Interspersing without flattening
Localize.List.intersperse/2 returns the list with separator strings inserted between the original elements instead of producing a single binary. This is the right tool when the elements must survive intact — building Phoenix safe HTML, iodata, or any structured output:
iex> Localize.List.intersperse(["a", "b", "c"], locale: :en)
{:ok, ["a", ", ", "b", ", and ", "c"]}
iex> Localize.List.intersperse([1, 2], locale: :en)
{:ok, [1, " and ", 2]}
iex> Localize.List.intersperse(["a", "b", "c"], locale: :en, list_style: :unit_narrow)
{:ok, ["a", " ", "b", " ", "c"]}Note that intersperse/2 performs no element formatting — the original terms come back untouched between the locale's separator strings. to_string/2 is implemented as intersperse/2 followed by per-element formatting and concatenation.
Custom patterns
A CLDR list pattern has four components: :two (exactly two elements), :start (first join), :middle (interior joins), and :end (final join). Localize.List.Pattern.new/1 builds a custom pattern from {0}/{1} template strings, and the resulting struct can be passed directly as the :list_style:
iex> {:ok, pattern} = Localize.List.Pattern.new(
...> two: "{0} + {1}",
...> start: "{0} | {1}",
...> middle: "{0} | {1}",
...> end: "{0} + {1}"
...> )
iex> Localize.List.to_string(["a", "b"], list_style: pattern)
{:ok, "a + b"}
iex> Localize.List.to_string(["a", "b", "c", "d"], list_style: pattern)

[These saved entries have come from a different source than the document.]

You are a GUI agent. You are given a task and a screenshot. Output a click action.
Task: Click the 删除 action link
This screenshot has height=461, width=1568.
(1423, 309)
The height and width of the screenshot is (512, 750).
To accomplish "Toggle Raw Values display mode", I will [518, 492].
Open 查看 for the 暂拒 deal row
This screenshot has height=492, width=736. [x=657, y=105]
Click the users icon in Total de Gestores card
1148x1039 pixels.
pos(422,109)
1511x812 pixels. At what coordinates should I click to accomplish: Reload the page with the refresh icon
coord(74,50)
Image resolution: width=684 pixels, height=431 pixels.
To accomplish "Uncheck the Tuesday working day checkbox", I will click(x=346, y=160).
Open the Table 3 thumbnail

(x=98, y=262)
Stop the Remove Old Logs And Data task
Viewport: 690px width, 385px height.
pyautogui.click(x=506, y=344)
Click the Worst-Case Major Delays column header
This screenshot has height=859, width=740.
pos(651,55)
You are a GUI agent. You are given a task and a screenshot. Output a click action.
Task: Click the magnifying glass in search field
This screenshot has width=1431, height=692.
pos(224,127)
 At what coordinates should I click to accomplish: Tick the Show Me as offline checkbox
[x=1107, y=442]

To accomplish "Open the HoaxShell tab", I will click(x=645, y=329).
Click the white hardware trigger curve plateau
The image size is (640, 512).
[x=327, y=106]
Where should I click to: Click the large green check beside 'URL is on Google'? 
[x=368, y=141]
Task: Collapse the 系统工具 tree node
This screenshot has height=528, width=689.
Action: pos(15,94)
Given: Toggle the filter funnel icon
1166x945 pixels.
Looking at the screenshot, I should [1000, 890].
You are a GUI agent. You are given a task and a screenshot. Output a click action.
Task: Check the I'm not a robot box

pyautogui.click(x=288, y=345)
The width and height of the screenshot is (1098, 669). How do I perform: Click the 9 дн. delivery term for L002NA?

{:ok, "a | b | c + d"}Localize.List.list_patterns_for/1 returns a locale's full pattern map as Localize.List.Pattern structs, which is useful as a starting point for tweaking a single component of a stock style.
Options reference
All options accepted by Localize.List.to_string/2 and Localize.List.intersperse/2:
| Option | Type | Default | Description |
|---|---|---|---|
:locale | atom, string, or LanguageTag | Localize.get_locale() | Locale whose list patterns are used, and forwarded to per-element formatters. |
:list_style | atom or Localize.List.Pattern | :standard | One of known_list_styles/0 or a custom pattern struct. |
:treat_middle_as_end | boolean | false | When true, the :middle pattern is used for the final join instead of the :end pattern, producing "a, b, c" instead of "a, b, and c" in English. |
All other options are forwarded unmodified to the per-element formatters via Localize.to_string/2.